• _Task_: Reproduce verbatim everything from the line containing "Image resolution: width=1440" down to the line containing "coord(24,16)", both included, and omit the pictures.

• _Provided entries_:
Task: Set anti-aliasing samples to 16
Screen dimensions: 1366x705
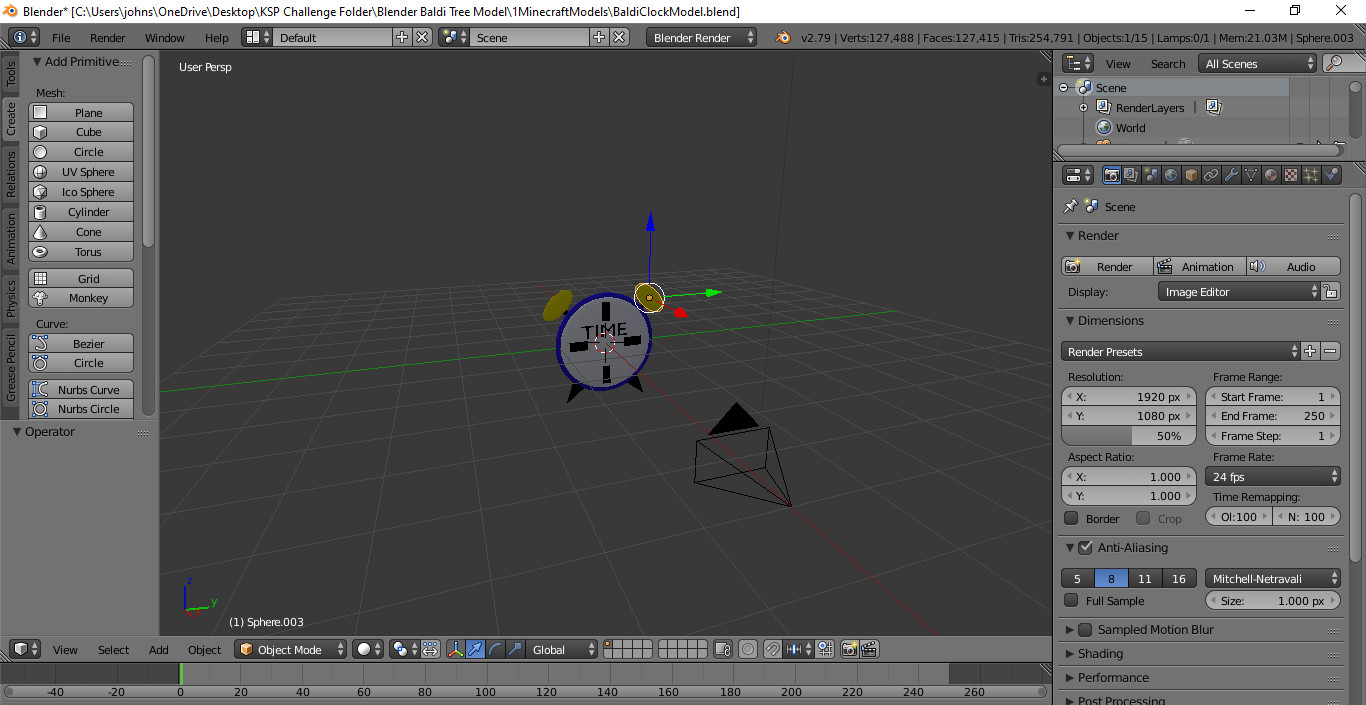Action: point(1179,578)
...
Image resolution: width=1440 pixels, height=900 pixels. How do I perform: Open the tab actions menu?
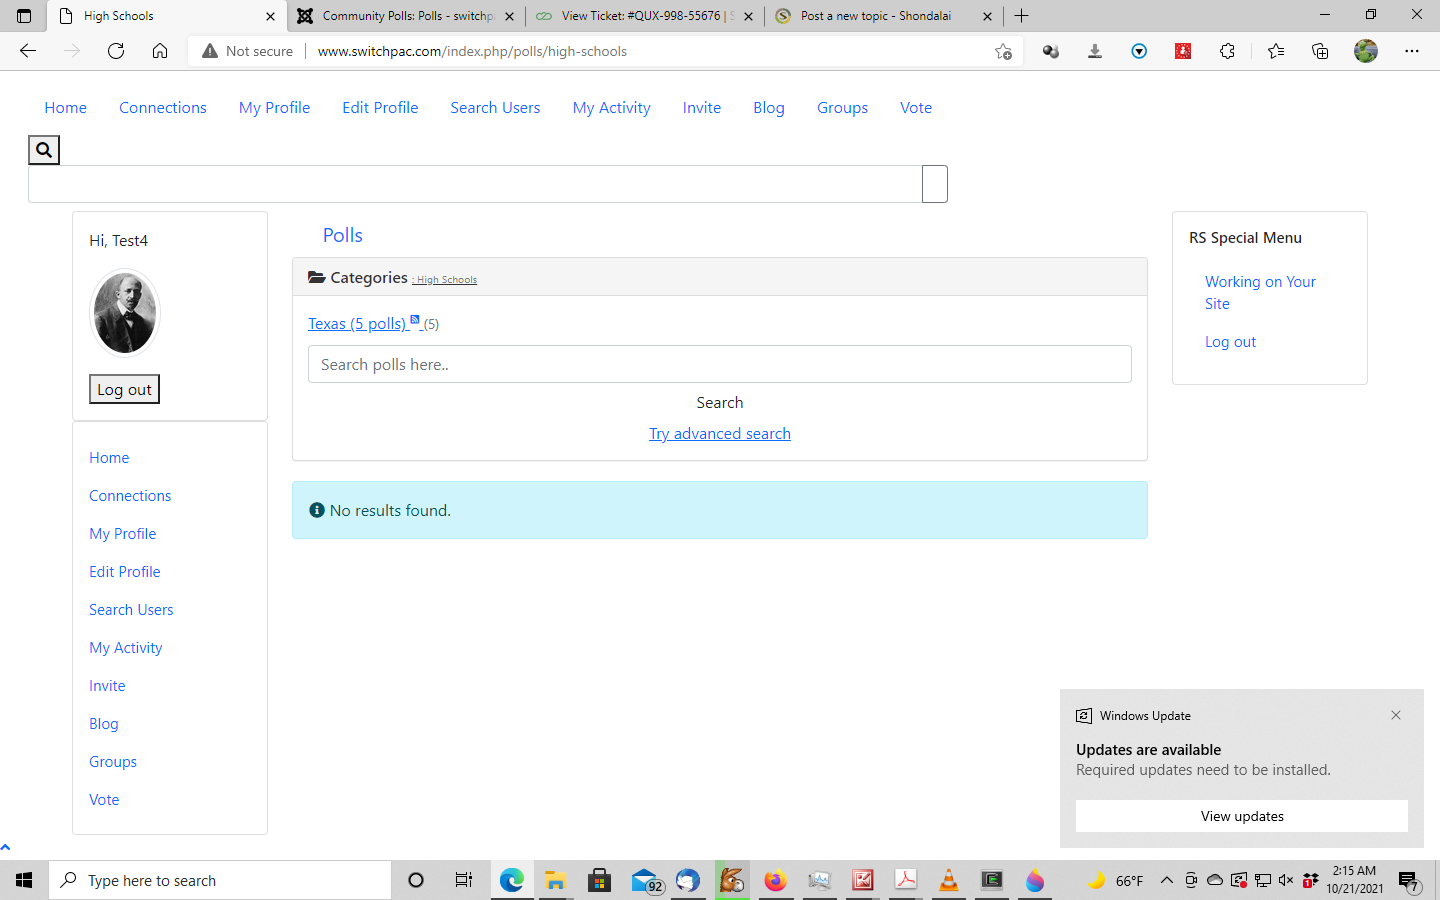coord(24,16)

• _Finished task_:
Image resolution: width=1440 pixels, height=900 pixels. How do I perform: Open the tab actions menu?
coord(24,16)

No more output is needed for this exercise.